Frequent NFKBIE deletions are associated with poor outcome in primary mediastinal B-cell lymphoma
Authors
- L. Mansouri
- D. Noerenberg
- E. Young
- E. Mylonas
- M. Abdulla
- M. Frick
- F. Asmar
- V. Ljungstroem
- M. Schneider
- K. Yoshida
- A. Skaftason
- T. Pandzic
- B. Gonzalez
- A. Tasidou
- N. Waldhueter
- A. Rivas-Delgado
- M. Angelopoulou
- M. Ziepert
- C.M. Arends
- L. Couronne
- D. Lenze
- C.D. Baldus
- C. Bastard
- J. Okosun
- J. Fitzgibbon
- B. Doerken
- H.G. Drexler
- D. Roos-Weil
- C.A. Schmitt
- H.D. Munch-Petersen
- T. Zenz
- M.L. Hansmann
- J.C. Strefford
- G. Enblad
- O.A. Bernard
- E. Ralfkiaer
- M. Erlanson
- P. Korkolopoulou
- M. Hultdin
- T. Papadaki
- K. Gronbaek
- A. Lopez-Guillermo
- S. Ogawa
- R. Kueppers
- K. Stamatopoulos
- N. Stavroyianni
- G. Kanellis
- A. Rosenwald
- E. Campo
- R.M. Amini
- G. Ott
- T.P. Vassilakopoulos
- M. Hummel
- R. Rosenquist
- F. Damm
Journal
- Blood
Citation
- Blood 128 (23): 2666-2670
Abstract
We recently reported a truncating deletion in the NFKBIE gene, which encodes IkappaB, a negative feedback regulator of NF-kappaB, in clinically aggressive chronic lymphocytic leukemia (CLL).
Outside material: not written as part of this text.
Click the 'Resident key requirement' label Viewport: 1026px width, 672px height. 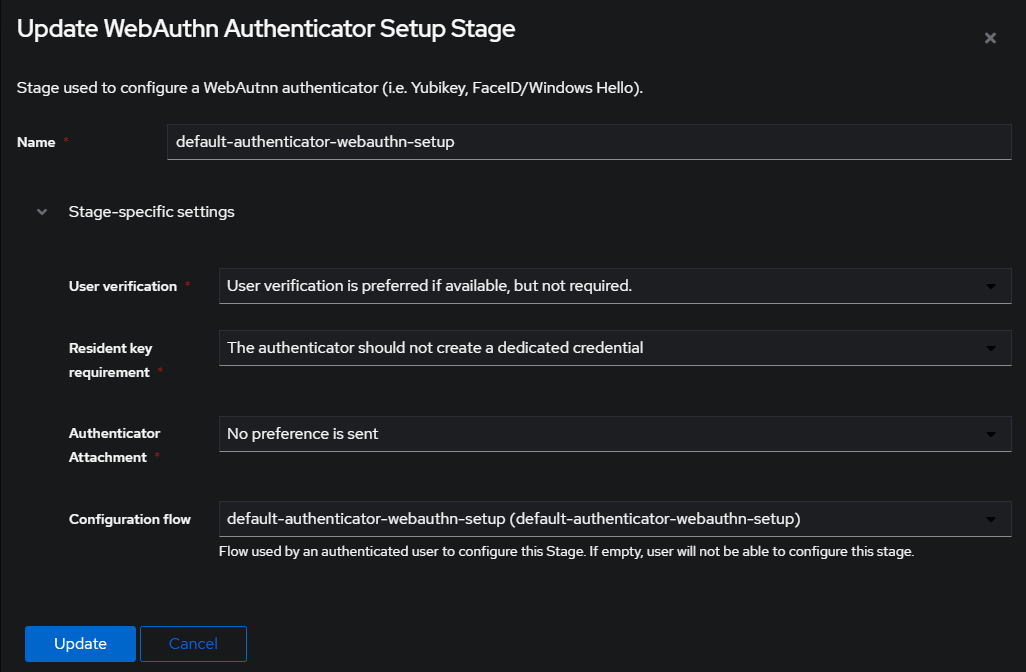point(110,360)
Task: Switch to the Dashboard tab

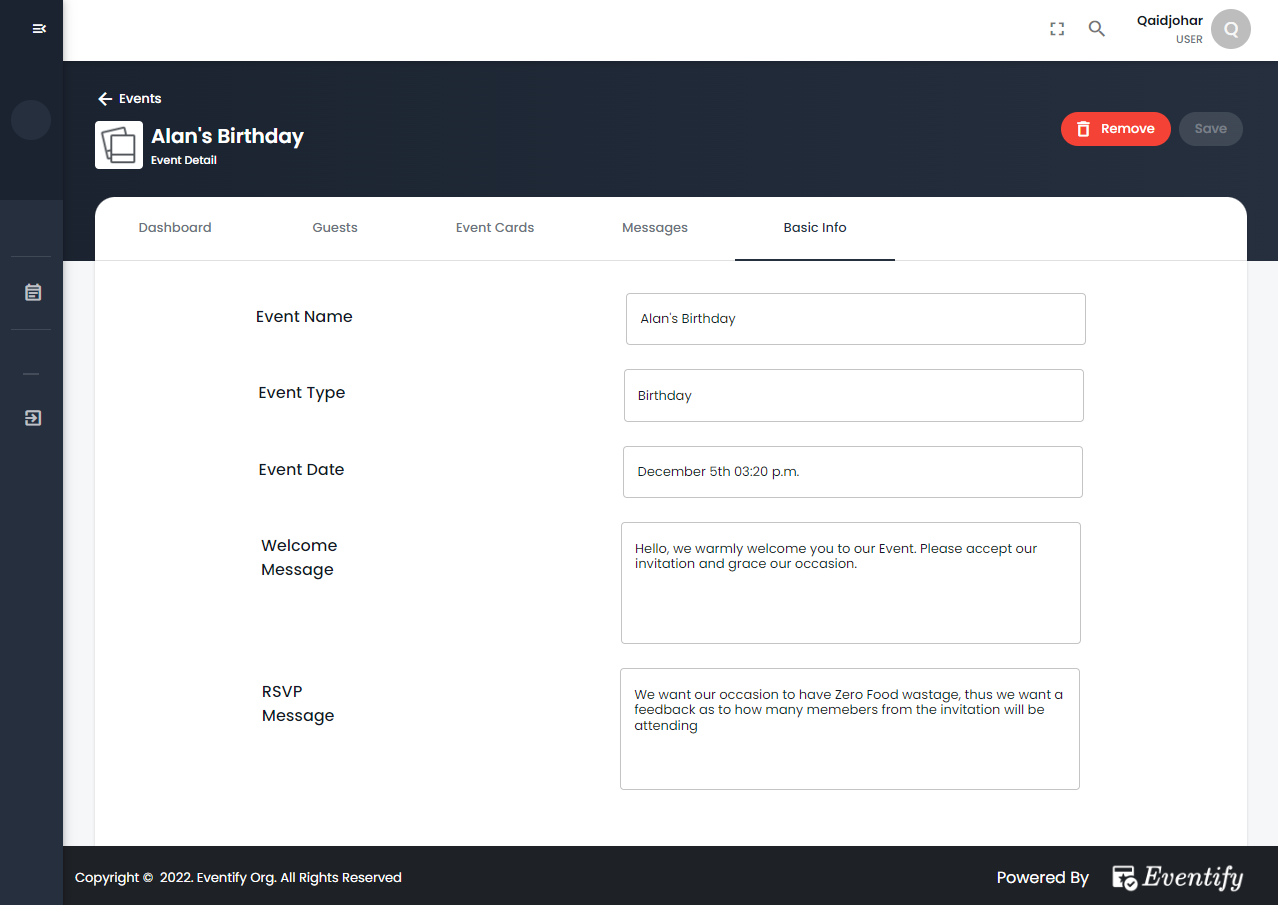Action: 175,227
Preliminary data indicate enrichment of NFKBIE aberrations in other lymphoid malignancies, hence we screened a large patient cohort (n=1460) diagnosed with different lymphoid neoplasms. While NFKBIE deletions were infrequent in follicular lymphoma, splenic marginal-zone lymphoma, and T-cell acute lymphoblastic leukemia (<2%), slightly higher frequencies were seen in diffuse large B-cell lymphoma, mantle cell lymphoma, and primary CNS lymphoma (3-4%). In contrast, a remarkably high frequency of NFKBIE aberrations (46/203 cases, 22.7%) was observed in primary mediastinal B-cell lymphoma (PMBL) and Hodgkin lymphoma (3/11 cases, 27.3%). NFKBIE-deleted PMBL patients were more often therapy-refractory (P=.022) and displayed inferior outcome compared to wildtype patients (5-year survival: 59% vs. 78%; P=.034); however they appeared to benefit from radiotherapy (P=.022) and rituximab-containing regimens (P=.074). NFKBIE aberrations remained an independent factor in multivariate analysis (P=.003), also when restricting to immunochemotherapy-treated patients (P=.008). Whole-exome sequencing and gene expression-profiling verified the importance of NF-kappaB deregulation in PMBL. In summary, we identify NFKBIE aberrations as a common genetic event across B-cell malignancies and highlight NFKBIE deletions as a novel poor-prognostic marker in PMBL.